Dynamic Plasma EGFR Mutation Status as a Predictor of EGFR-TKI Efficacy in Patients with EGFR-Mutant Lung Adenocarcinoma

Abstract

Epidermal growth factor receptor (EGFR) mutation status in lung cancer can effectively predict EGFR-tyrosine kinase inhibitor (TKI) efficacy. We evaluated the role of dynamic plasma cell-free DNA EGFR mutation status in outcome prediction. Advanced lung adenocarcinoma patients were enrolled and prospectively observed for outcomes of EGFR-TKI treatment.
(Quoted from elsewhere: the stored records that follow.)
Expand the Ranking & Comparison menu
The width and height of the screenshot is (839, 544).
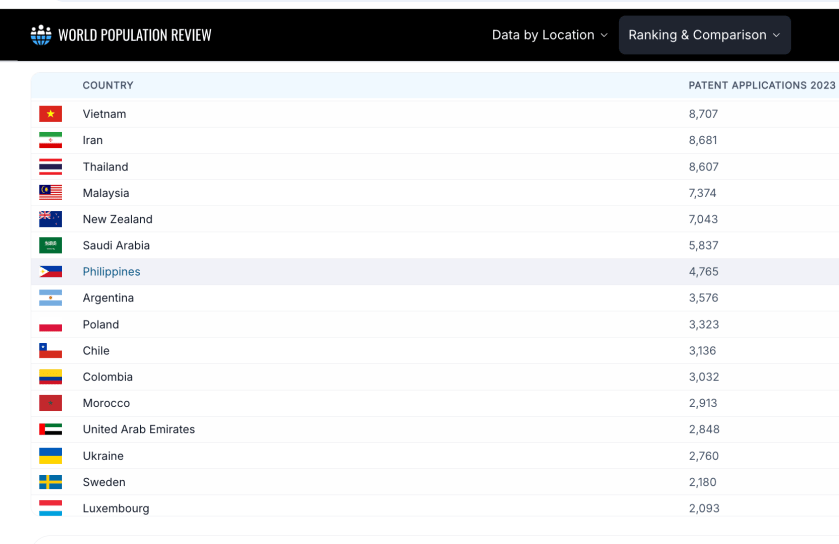[x=704, y=35]
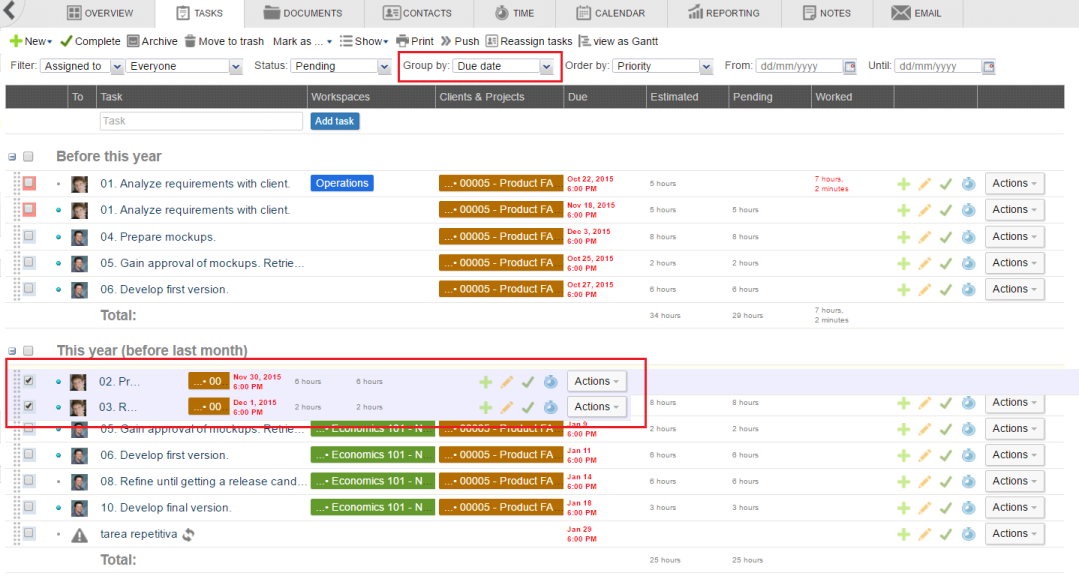Screen dimensions: 1079x585
Task: Click green plus icon on Prepare mockups row
Action: coord(903,237)
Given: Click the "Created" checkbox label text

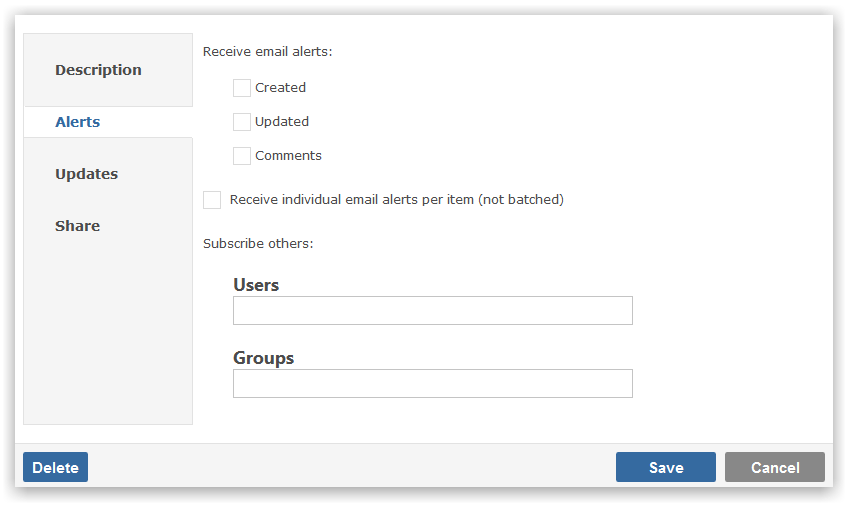Looking at the screenshot, I should (x=280, y=87).
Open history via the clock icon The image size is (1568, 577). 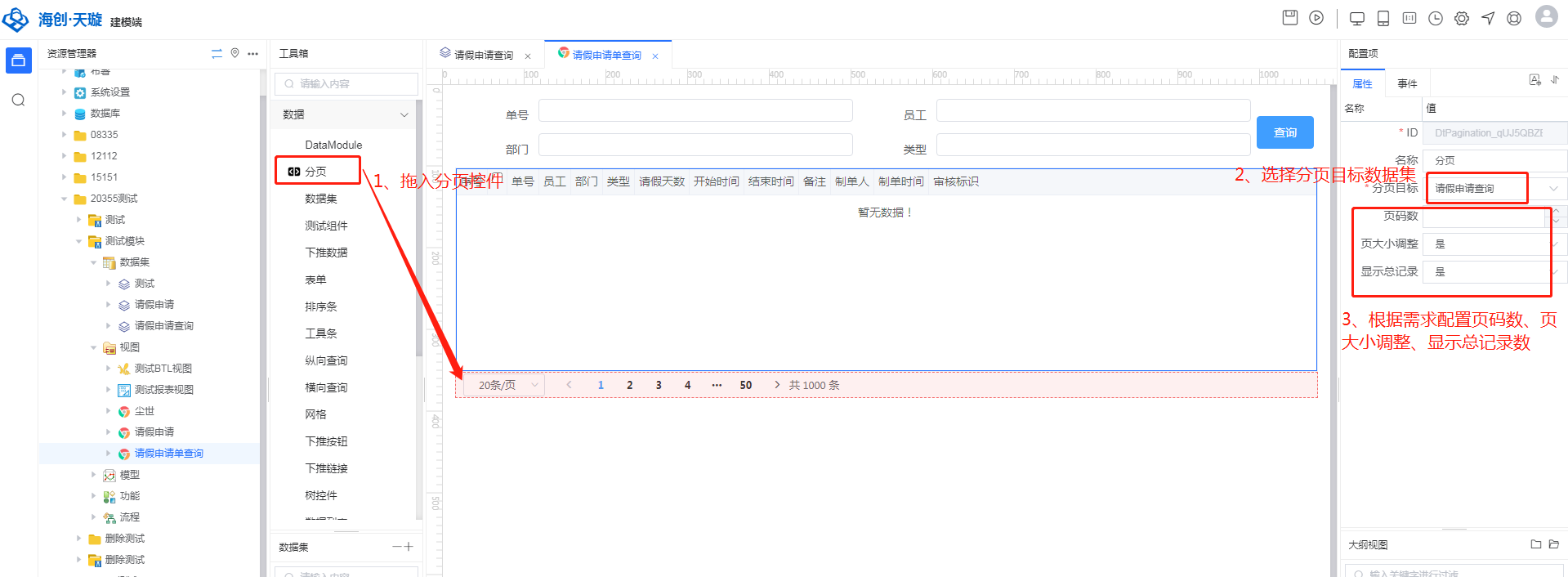(1435, 19)
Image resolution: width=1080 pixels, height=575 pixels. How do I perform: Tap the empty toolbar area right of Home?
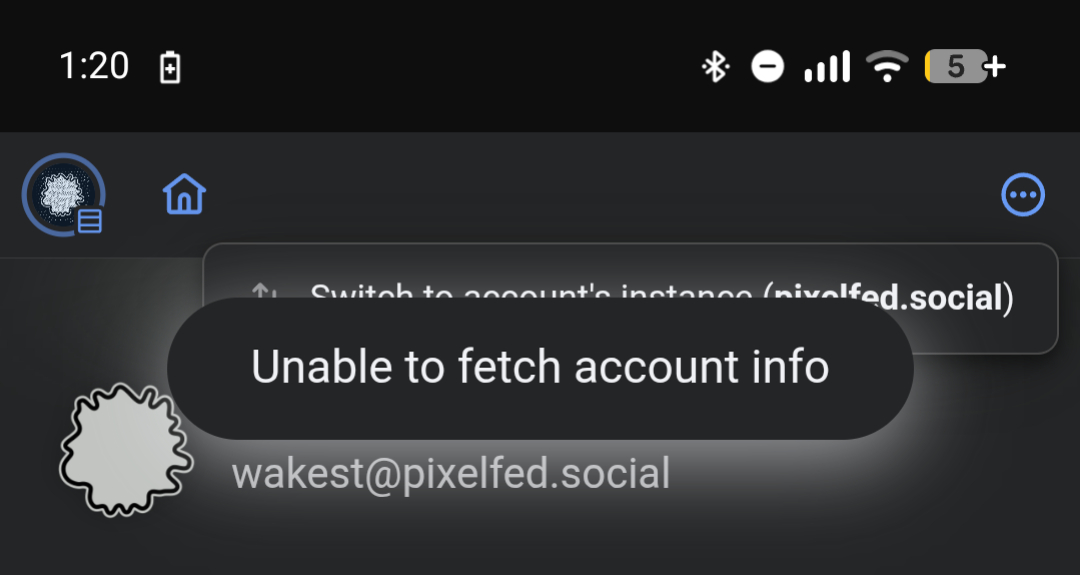[600, 194]
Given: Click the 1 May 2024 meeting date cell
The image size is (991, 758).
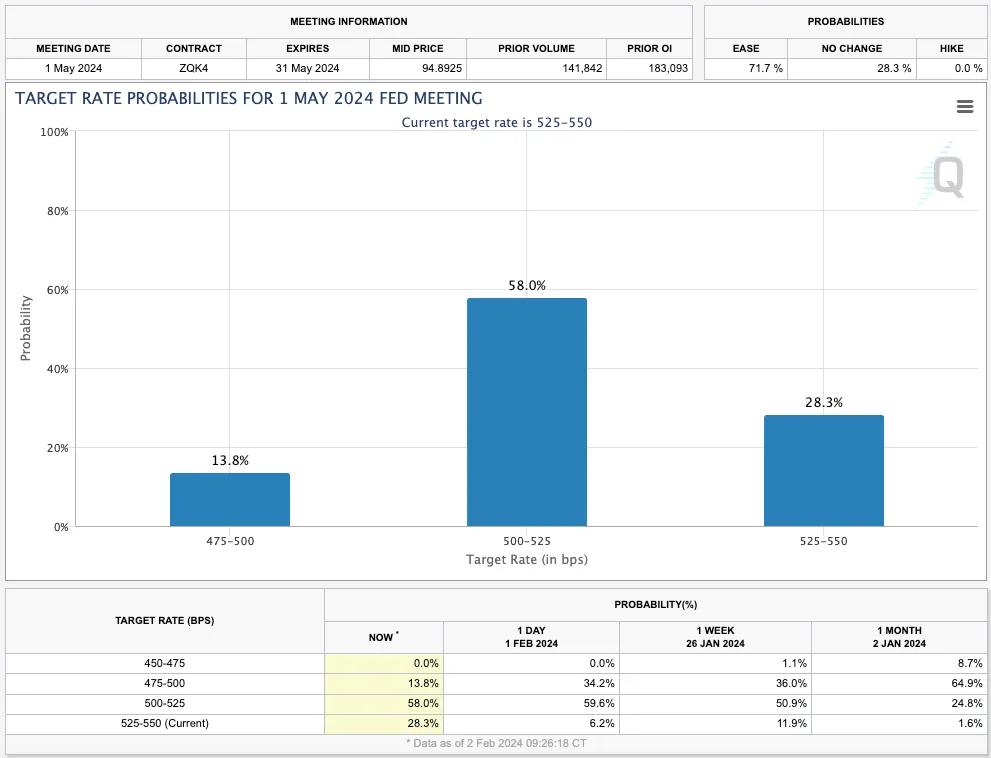Looking at the screenshot, I should (74, 68).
Peptide nucleic acid-zip nucleic acid polymerase chain reaction clamp method was developed to assess EGFR mutations in matched tumor and serial plasma cell-free DNA specimens. A total of 72 patients were enrolled in this study, of which 62 patients (86.1%) had EGFR-mutant tumors (34 patients with exon 19 deletions, and 28 patients with L858R). Pretreatment plasma used for EGFR mutation testing showed a sensitivity of 59.7% and a specificity of 100%. Detection sensitivity was significantly higher in stage IV-M1b patients compared with stage IIIb and IV-M1a patients (78.0% versus 23.8%, p < 0.001). All patients who presented with EGFR-mutant tumors received first-line EGFR-TKI therapy. The objective response rate and disease control rate were 74.2% and 82.3%, respectively. Median progression-free survival and overall survival were 8.8 months (95% CI: 6.6-11.0) and 20.5 months (95% CI 15.1-26.0), respectively. Failure to clear plasma EGFR mutations after EGFR-TKI treatment was an independent predictor of lower disease control rate (odds ratio 5.26 [95% CI: 1.13-24.44]; p = 0.034), shorter progression-free survival (hazard ratio: 1.97 [95% CI: 1.33-2.91]; p = 0.001), and shorter overall survival (hazard ratio: 1.82 [95% CI: 1.04-3.18], p = 0.036). Changes in plasma EGFR mutation status can be successfully assessed using the peptide nucleic acid-zip nucleic acid polymerase chain reaction clamp method and can serve as an independent outcome predictor.